Why your eyes are horizontal not vertical - the laundry line explanation.
When I was in the Peace Corps in Lesotho in 1990 I did my laundry by hand. I would carry my clothes in a plastic wash basin about 1/4 mile down to a stream. There, along with my students and other folks who lived in the nearby villages, we would engage in a recurring ritual of washing, wringing and polluting the local water supply. Good times.
After our clothes had been partially dissolved by Omo, the local detergent, and we had dirtied the water supply of all the downstream villages, we would carry our much heavier wet clothes back up the hill and hang them on laundry lines.
Being a teacher and someone of modest respect, I had my own laundry line that I only shared with a local nurse.
I did this ritual once every week as did nearly everyone in Lesotho.
My friend and fellow Peace Corps Volunteer Tim Meisburger commented once that seeing a thin laundry line (often a piece of metal wire strung between two posts) with your head steady and the line stretched taut, was quite difficult.

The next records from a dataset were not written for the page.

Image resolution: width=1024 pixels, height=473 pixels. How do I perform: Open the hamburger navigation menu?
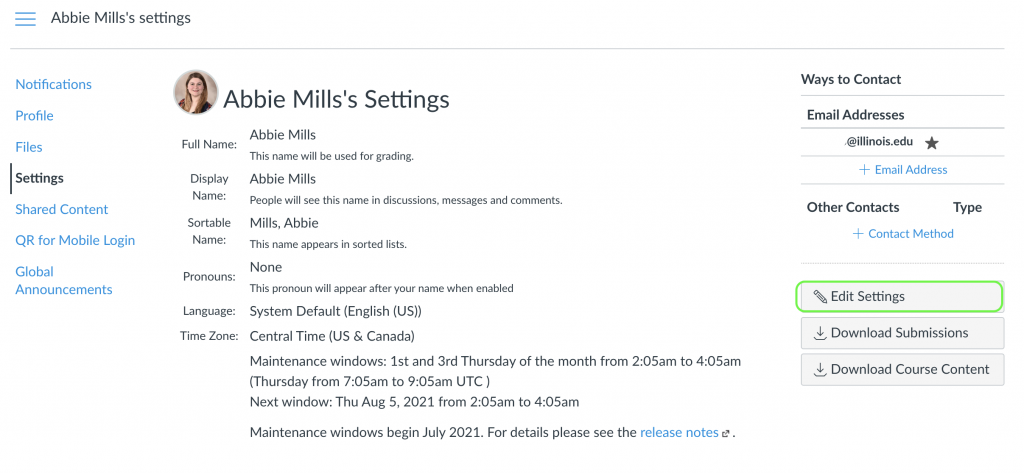coord(26,19)
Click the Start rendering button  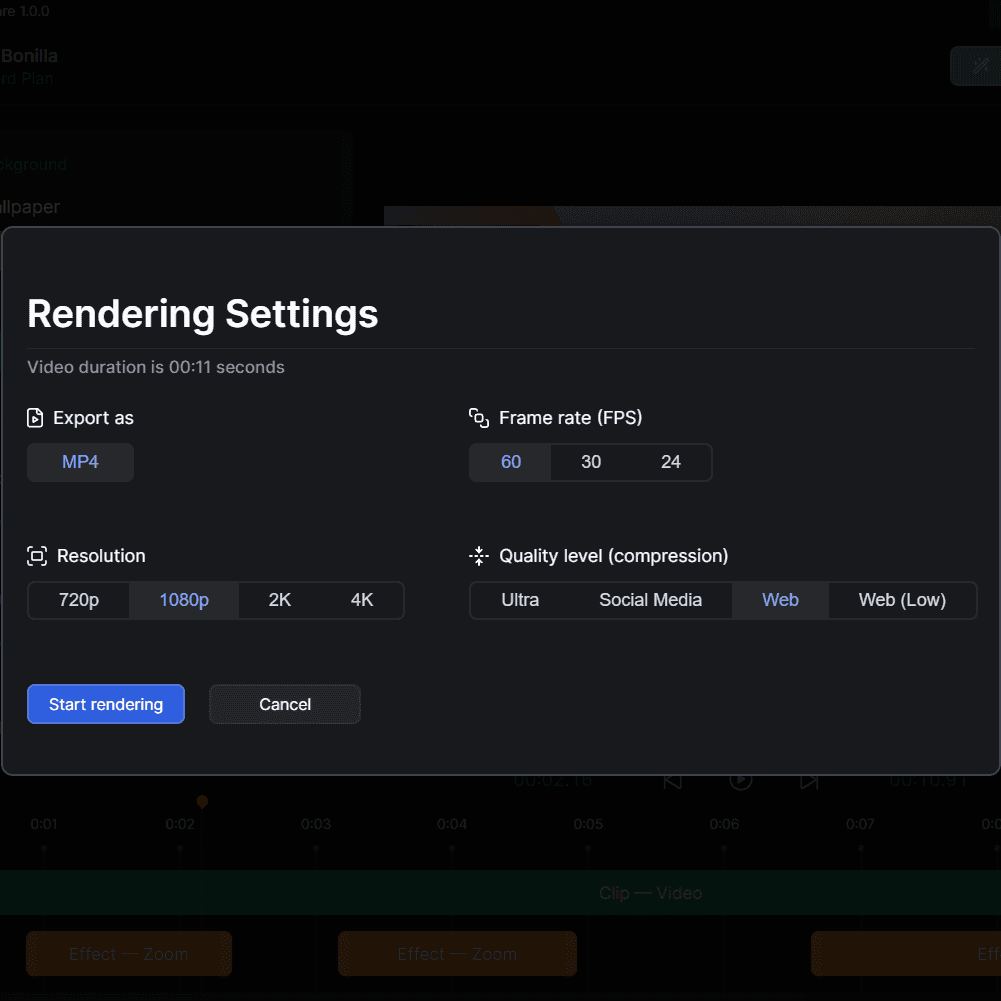[106, 704]
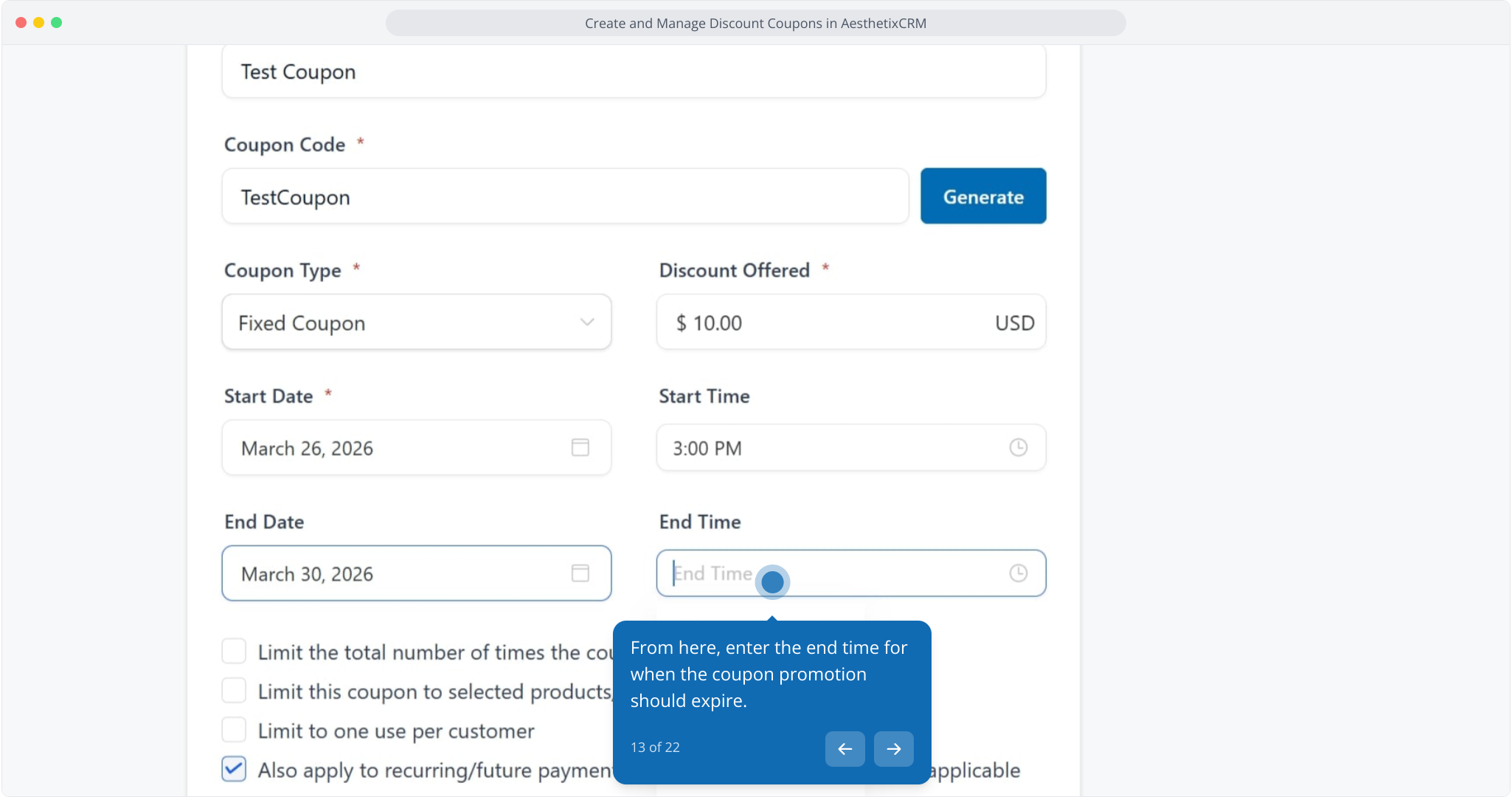Click the Start Time clock icon

[x=1018, y=447]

Your eyes often couldn’t focus on the wire. Your depth perception would put the wire either too near or too far away. Usually, your head was moving enough so that you didn’t notice this problem. But we’ve all had the moment where an object that is small or difficult to see is suddenly misplaced in our vision and our brain’s visual cortex mistakenly places it too far away or too near. A blink or a head movement will cure the issue.
The laundry line issue comes about because when your head is upright and your eyes are horizontal and thus parallel to the laundry line, the angle of each eye to the laundry line is the same. With no difference in angle, your brain cannot infer a distance.
Depth perception is possible for humans because we have more than one eye. Binocular vision allows for depth perception because the angle of an object to each eye is slightly different and our brain calculates the distance. 3D movies work because the glasses you wear separate the movie into two separate images. The different image in each eye allows our brains to infer a distance to the objects displayed on the movie screen.
And this is also why if you lose the sight in one eye you also lose much of your depth perception, though head movement will allow your mind to calculate depth because your single eye will see objects from different angles over time rather than having two eyes seeing an object from different angle simultaneously.

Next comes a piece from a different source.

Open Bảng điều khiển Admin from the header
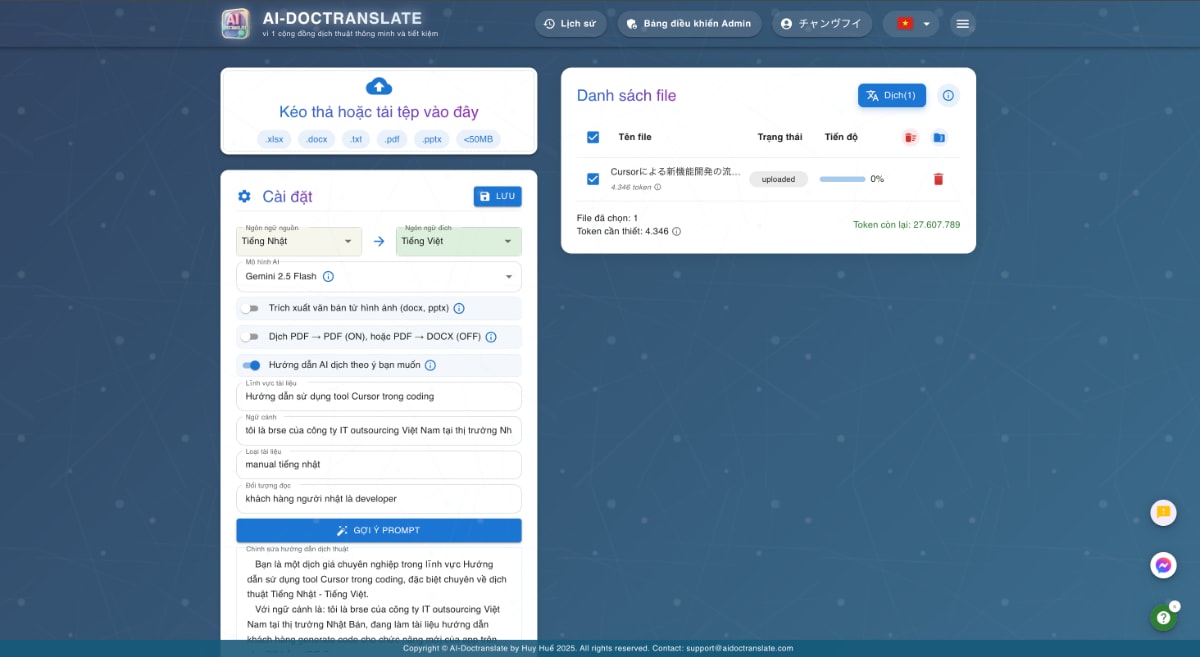The height and width of the screenshot is (657, 1200). [x=689, y=23]
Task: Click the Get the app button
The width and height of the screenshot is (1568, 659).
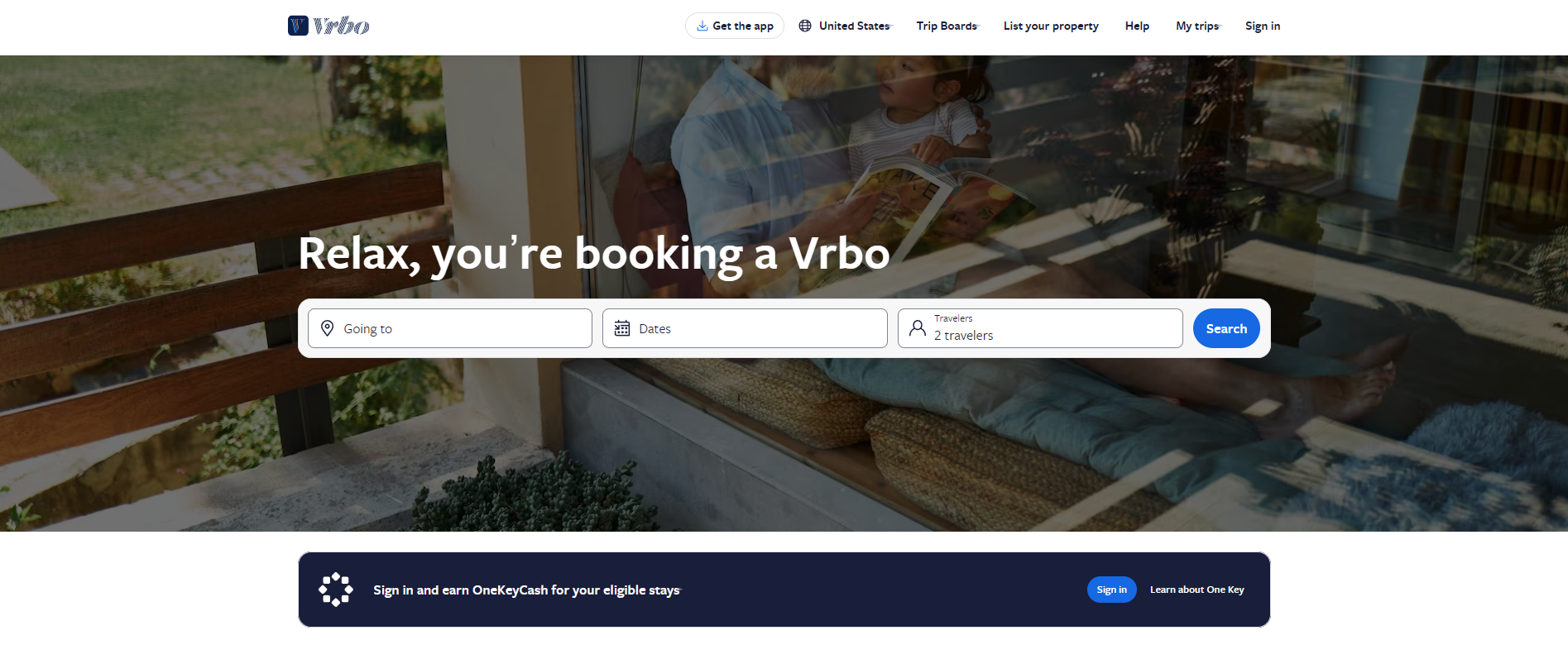Action: (735, 26)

Interestingly, as Tim pointed out, one solution to properly focus on the laundry line and see the proper distance of the line is to turn your head sideways so that your eyes are vertically aligned instead of horizontal. In this way, the angle of each eye to the wire is different and your brain can properly infer (or perceive) the distance of the wire to your eye.
THE WEIRD STUFF
So, WTF?
Let’s consider the following question. Why aren’t our eyes vertically aligned? Or why are our eyes horizontally aligned?
For example, here’s a kid:

Why aren’t his eyes like this?

Seriously, isn’t that the same? Aren’t two eyes vertically aligned the same as two eyes horizontally aligned?
What about these creatures? Why don’t they exist?

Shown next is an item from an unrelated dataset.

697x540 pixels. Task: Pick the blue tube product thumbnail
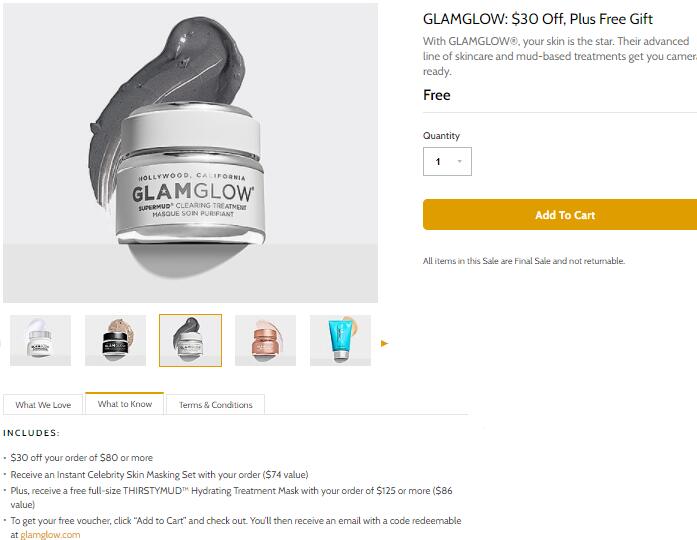340,340
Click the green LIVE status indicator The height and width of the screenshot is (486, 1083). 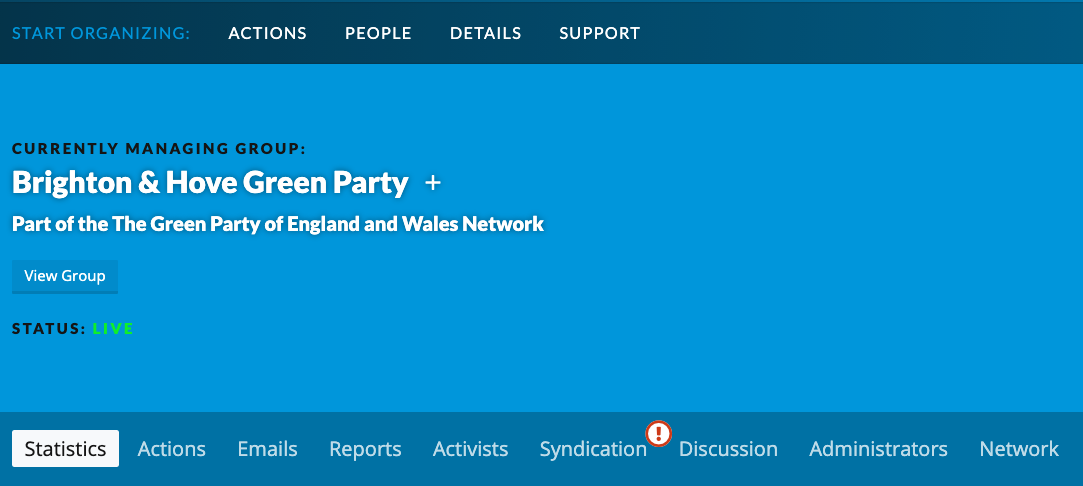(x=113, y=329)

[So this is my theory, which is mine.]
In fact, nearly all terrestrial creatures have horizontally aligned eyes. And the reason is that most objects in our world are vertically aligned (perpendicular to the ground).
Trees, other people, mountains, etc. are vertical, parallel to gravity. And evolution has given us the most efficient sight system to see the world around us.
In fact, most objects are perpendicular to the ground - they are parallel to gravity.
But this begs the question, why are our eyes horizontal? Why not at some other angle?

Or why not many eyes?

And the answer is biological efficiency. Why don’t we have two hearts? Or sixteen lungs or some other number? In fact, evolution and natural selection or God or Bob The Creator or whatever you want to call it, has caused us to interact with our environment in the most biologically efficient manner. Building and maintaining a brain to process information from more than 2 eyes would be more biologically expensive than building a brain for 2 eyes.
Many insects have more than 2 eyes. Why? Perhaps they regularly interact with their environment in a way that is not parallel to gravity. They fly, they have landed on surfaces that are not horizontal to the ground or they are moving in ways that cause their vision to be not horizontal to the ground. And so they need to be able to process visually in a way that allows for non-horizontal sight. Hence, more than 2 eyes.
Of course, this doesn’t answer the question of why and how 3 eyed people didn’t evolve?
And my answer is that three eyed people would be better equipped to live in a world without gravity, where objects existed normally in a plane that is not parallel to gravity, but instead existed at random angles to the viewer. In that case, horizontally-based binocular vision would not be the most effective way to see the world around us.
If you want to see how difficult it is to operate with your eyes vertical, go ahead and try to pick out objects when you are lying down. You’ll find that your depth perception is different. This is not to say you don’t have it, but your mind doesn’t perceive depth as well sideways as it does when you are upright.
Let me add that I didn’t do a lot of research on this topic except what you’ve read here. I’m sure there are scientists who know all about this who will explain this better with more diagrams and better credentials. To them I say, Hi, can I have a beer?